Question

Multiple Choice A cylindrical rubber cord is stretched at a constant rate of 2 \(\mathrm{cm}\) per second. Assuming its volume does no change, how fast is its radius shrinking when its length is 100 \(\mathrm{c}\) and its radius is 1 \(\mathrm{cm} ?\) $$\begin{array}{ll}{\text { (A) } 0 \mathrm{cm} / \mathrm{sec}} & {\text { (B) } 0.01 \mathrm{cm} / \mathrm{sec}} 67 {\text{ (C) } 0.02 \mathrm{cm} / \mathrm{sec}}$\\\ {\text { (D) } 2 \mathrm{cm} / \mathrm{sec}} & {\text { (E) } 3.979 \mathrm{cm} / \mathrm{sec}}\end{array}

Short answer

The radius is shrinking at a rate of 0.01 cm/sec, so option (B) is the correct answer.

Step-by-step solution

Differentiate the Volume Formula

We know the formula for the volume of a cylinder is \(V = πr^2h\). We take the derivative of both sides of this equation with respect to t, the time, using the chain rule. This yields \(\frac{dV}{dt} = π (2r\frac{dr}{dt}h + r^2\frac{dh}{dt})\).

Substitute Given Values

As per the given problem, the rate of change of height, \(\frac{dh}{dt}\) is 2 cm/sec, the radius, r is 1 cm and the length when the rate is desired, h is 100 cm. Also, it is known that volume does not change, so \(\frac{dV}{dt} = 0\). Substitute these values into the derived equation to solve for \(\frac{dr}{dt}\), the rate of change of the radius. We get \(0 = π (2*1*\frac{dr}{dt}*100 + 1^2*2)\).

Solve for The Rate of Change of the Radius

Solving the equation from Step 2 for \(\frac{dr}{dt}\) provides the rate at which the radius is changing. Simplifying the equation gives: \(\frac{dr}{dt} = -\frac{1}{100}\). This shows that the radius is shrinking at 0.01 cm/second (since the rate is negative).

Key concepts

Cylindrical Volume

Understanding the volume of a cylinder is fundamental in solving real-world problems involving cylindrical shapes. The volume of a cylinder is given by the formula: \[ V = \pi r^2 h \], where \( V \) represents the volume, \( r \) is the radius of the cylinder's base, and \( h \) is the height of the cylinder.

When working with problems where the volume remains constant even though other dimensions change, comprehending this formula is crucial, because it allows us to relate the changing dimensions to one another. For instance, if either the radius or the height changes, and we wish to maintain the same volume, the other dimension must adjust accordingly.

Chain Rule Differentiation

The chain rule is a significant differentiation technique in calculus that allows us to calculate the derivative of a function composed of other functions. In simple terms, the chain rule helps us find the rate at which one thing is changing with respect to another when the two are related in some way.

For example, if we have a volume \( V \) that depends on the radius \( r \) and the height \( h \), and both radius and height change over time, the chain rule allows us to express the rate of change of the volume \( \frac{dV}{dt} \) in terms of the rates of change of radius \( \frac{dr}{dt} \) and height \( \frac{dh}{dt} \). Applying the chain rule would yield an expression that relates all these rates together, which is especially useful for solving related rates problems in calculus.

Rate of Radius Change

The rate of radius change refers to how quickly the radius of an object is expanding or shrinking over time.
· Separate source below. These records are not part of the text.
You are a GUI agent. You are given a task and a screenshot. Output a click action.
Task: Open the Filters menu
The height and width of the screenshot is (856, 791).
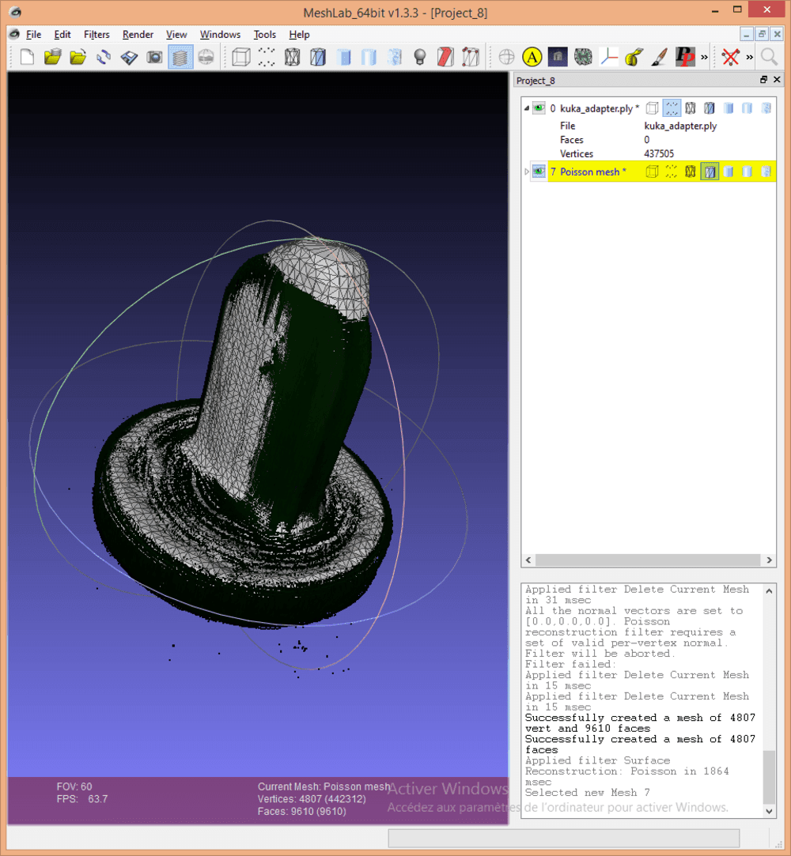97,35

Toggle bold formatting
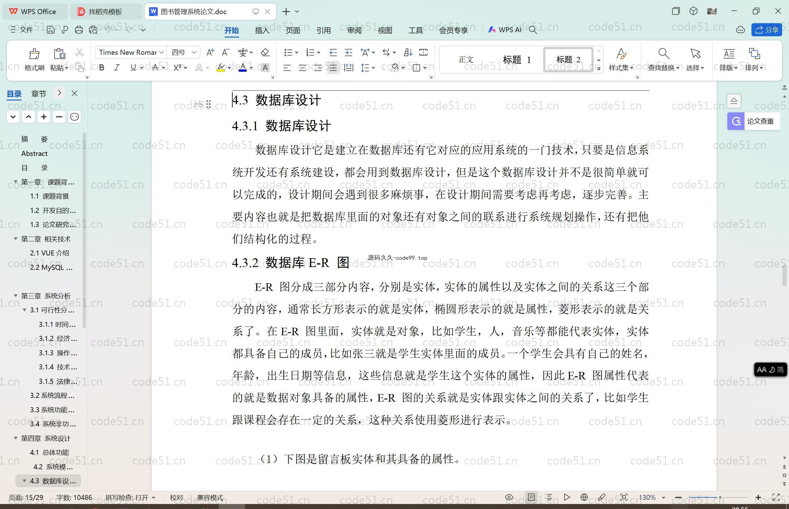[102, 68]
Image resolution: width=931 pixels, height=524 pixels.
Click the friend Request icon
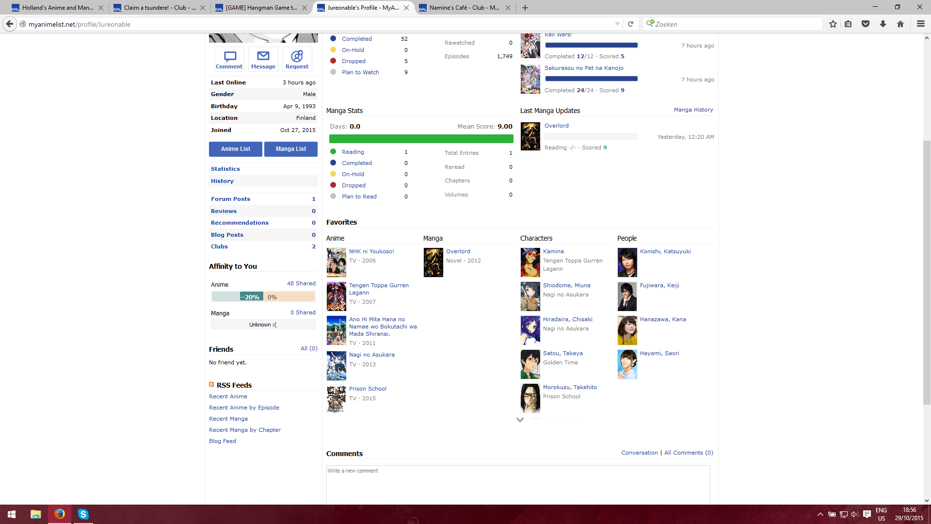pyautogui.click(x=297, y=56)
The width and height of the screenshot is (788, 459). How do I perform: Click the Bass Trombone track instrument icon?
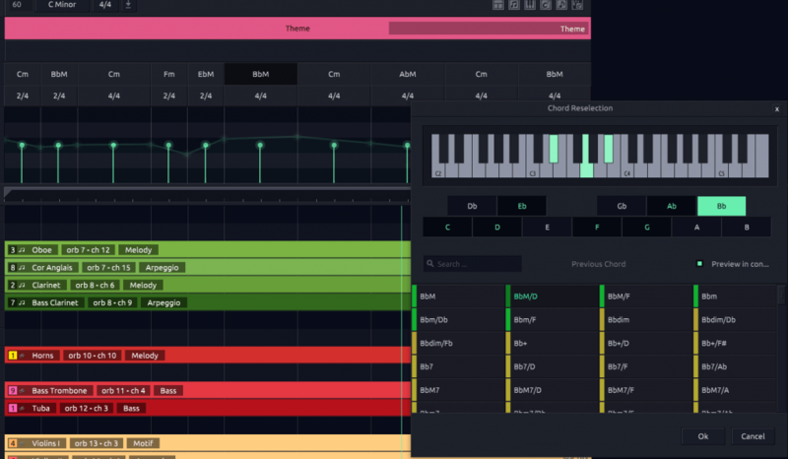click(22, 391)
In the context of a cylindrical shape, when volume is conserved and height is increasing, the radius must necessarily be decreasing to compensate.

In our exercise, the cylinder is stretched, meaning the height increases. To find how fast the radius is shrinking at a specific moment, we use the formula derived from differentiating the volume of the cylinder with respect to time while keeping the volume constant. We solve for \( \frac{dr}{dt} \), which represents the rate of radius change, to understand how the radius alters as the height changes.

Volume Conservation

Volume conservation is a principle that states that in the absence of external forces, the volume of an object remains constant despite changes in its shape. In our related rates problem, we apply this principle by setting the rate of volume change, \( \frac{dV}{dt} \), to zero.

This assumption leads us to establish a relationship between the rate of change of the radius and the rate of change of the height of our cylinder. To maintain a constant volume, if one dimension of the cylinder increases, the other must decrease at a rate that keeps the overall volume unchanged. This concept is key in solving many physics and engineering problems where volume conservation is an important constraint.